For a while, investors tried to outsmart the market by constantly changing their portfolios in the name of diversification and in a bid to take advantage of as many gains as possible. Those who resisted that temptation and chose to keep it simple while rebalancing their portfolios once per year, suffered less losses overall.
Somewhere between the fears of double-dip recession in the United States and worries that the European economic crises will unleash unimaginable global horrors, savvy investors are steering clear of high-risk investments.
If we have learned nothing, we should have all learned this one lesson: investing on the basis of pure speculation or whims and fancies is not compatible with building true wealth over the long term.
Stocks, bonds and cash
The trend towards amateurs dabbling in the stock market which spiraled upwards a few years ago has reversed itself. It is now evident that for the average person with a job and a family, selecting your own stocks and balancing those investments is far more time consuming and arduous than the advertisements purported. In many cases, the next best stock to watch became the worst stock to invest in rather quickly.
On the other hand, although there were a few dips and dives in the bond market, the large-scale disaster predicted never materialized. In fact, the Barclays Capital Aggregate bond index, a widely accepted benchmark of investment-grade government and corporate bonds, gained almost 8% in 2011.
If you were among the many who listened to the prophets of doom and over reacted by dumping your bonds, you missed out on an opportunity for decent gains.
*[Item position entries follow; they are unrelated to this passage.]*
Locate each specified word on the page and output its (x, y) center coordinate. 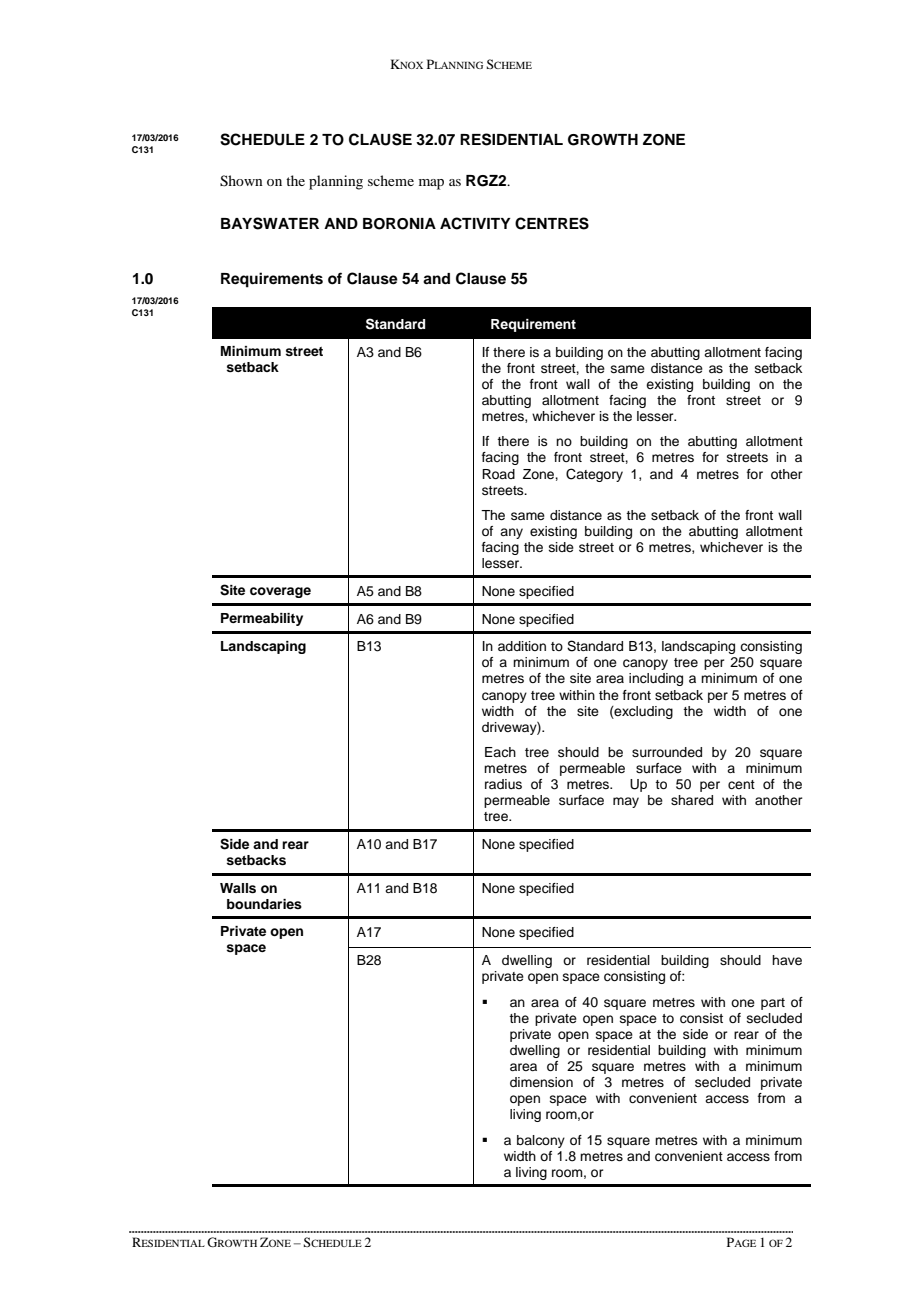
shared (692, 800)
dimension (541, 1082)
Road (498, 474)
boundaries (264, 904)
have (787, 960)
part (773, 1004)
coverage (280, 592)
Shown (241, 181)
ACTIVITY (475, 223)
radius (503, 784)
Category (594, 475)
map (431, 184)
Another returning trend is for timid investors to play it safe by simply accumulating cash reserves in savings accounts. Having been burned in the past, many have forgotten that saving is not investing. With banks paying between 0.5 and 1.5% interest on savings while guaranteed annuities pay as much as 3%, there is little doubt that though you may end up with some savings, the word wealth cannot be associated with regular savings.
So how do you decide where or how to invest in today’s climate? How do you mix it up while keeping it simple to ensure the best returns? Better yet, how do you resist the temptation to make “quick money” now with risky investments or play it super safe with low interest accounts in lieu of building long-term wealth? And if you already have a portfolio that isn’t working for you, how do you rebalance it?
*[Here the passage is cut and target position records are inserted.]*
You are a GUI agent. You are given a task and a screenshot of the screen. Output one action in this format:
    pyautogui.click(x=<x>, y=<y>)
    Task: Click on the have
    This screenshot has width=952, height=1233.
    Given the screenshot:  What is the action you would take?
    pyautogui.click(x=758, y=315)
Insurance companies, investment firms and many banks have qualified financial advisors who will help you to make the decisions that are best for you and your situation. A wide range of investment options exists including life insurance plans that carry moderate to aggressive investment components and annuities that build wealth over the long term and guarantees future income.
They can help you move your funds into vehicles that will work for you.
Here are a few tips to help you decide on which company to choose and where to start:
- Do your homework. Research and compare investment firms and insurance companies and the options they offer before making your choice.
- Ask the hard questions. A good financial advisor, insurance agent or other purveyor of financial products should be able to explain the company’s products and services to your satisfaction.
- Remember you come first. Your portfolio must reflect what is best for you and your goals.
- Read the fine print. As with all financial and legal instruments, read the contract carefully before signing on the dotted line.
In the final analysis, investing in 2012 is very different from a few years ago. Less people are following headlines and riding the waves just because of a “tip” from a friend or speculation from a reporter. The savvy investors are trending towards moderate risks, long term instruments and guaranteed returns.